I was living in New York at the time and everyone I knew had his or her own personal story about that day and its impact. I wasn't sure a story inspired by mine warranted its own telling. Or, that I could even do it justice.
It seemed to me that we hit a critical mass of images and stories that represented that day no matter how representative they actually were.
But, it was my turn to submit to workshop at Sarah Lawrence and the family stories I had been working on were becoming impossible to write. They were layered and complex and everything about them confused me.
My advisor, Jo Ann Beard, suggested I put the family stories aside for a while and write something that was all my own, in which my family members were not major characters. At a loss, I offered my experience of September 11th.
There is something so natural in the way we verbalize a story to someone. We intuit how to create those moments of interest, suspense, and closure. A live audience, if even just one person, gives us an immediate reaction and the subtle cues that let us know what is working.
Just telling the story out loud helped me realize that there was something new to offer about that Tuesday. As I told my story, Jo Ann started writing a list that began:
- white pages
- city lights
- building footprints
And it went on.
Then, she handed me the list and said, write it. Start with these images. Just describe them one by one. Think of some more images to add to the list if you can. It doesn't have to be a whole story. Just think about each one of these items and write down what you remember. Turn in whatever you come up with for workshop.
I left that meeting feeling that there is a way to tell any story and that all we need is to find a way in.
The way in is something I've always struggled with. To write, I need to enter a whole other state of mind, where time slows down and my perception is sharp on details. Where I'm focused, but open. Where creativity blends with the critical. That state is quite different from the state of mind I need to live the rest of my life—to get things done, make money, socialize.

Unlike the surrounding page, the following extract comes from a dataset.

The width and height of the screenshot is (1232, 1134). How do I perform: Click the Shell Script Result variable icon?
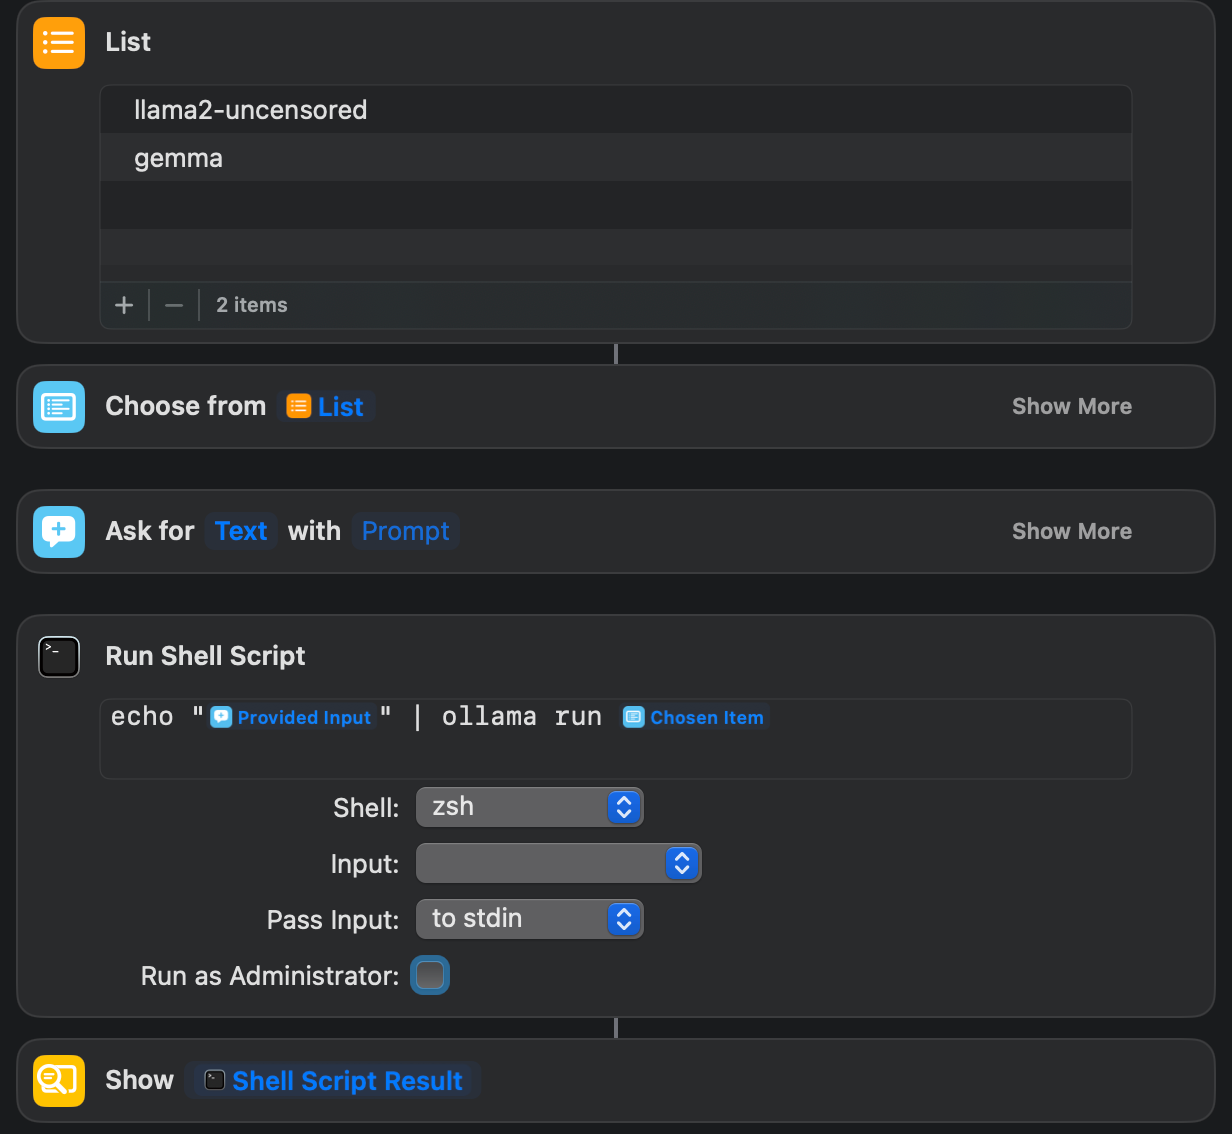(x=213, y=1080)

I've always had to trick myself over the hurdle and into that other world. I'd wake up so early to write that I hardly realized I was there until I already was. I'd remove myself from settings that were distracting and then still avoid the page.
The list was tangible, non-threatening, and forgiving. It made me see the emotional heart of the story and let me focus on what came more naturally to me—description and scene setting.
Structure and time have always been more abstract for me and, therefore, difficult to figure out. As I looked at my list of descriptions, the structure began to show itself. I could see the action between the images, and the meaning that the images had to the rest of the story. I could sense movement and even a little bit of plot.
By the time I had to hand in for workshop, I had a piece very similar to the one that is published in Issue 84 of Glimmer Train.
It took a dozen or more revisions from that first draft, a visit back to Ground Zero, and some help from my writer friends before it was ready for publication. But what did not really change throughout all that were the descriptions of those images.
That technique changed me as a writer. It used something that came easily to me to help me learn something that was difficult for me. But most importantly, it gave me a way in.
Now, before I sit down to write, I collect images for a while. I try bits of the story out on whoever will listen to remember my audience. When I finally do sit down, I am less scared of the blank page.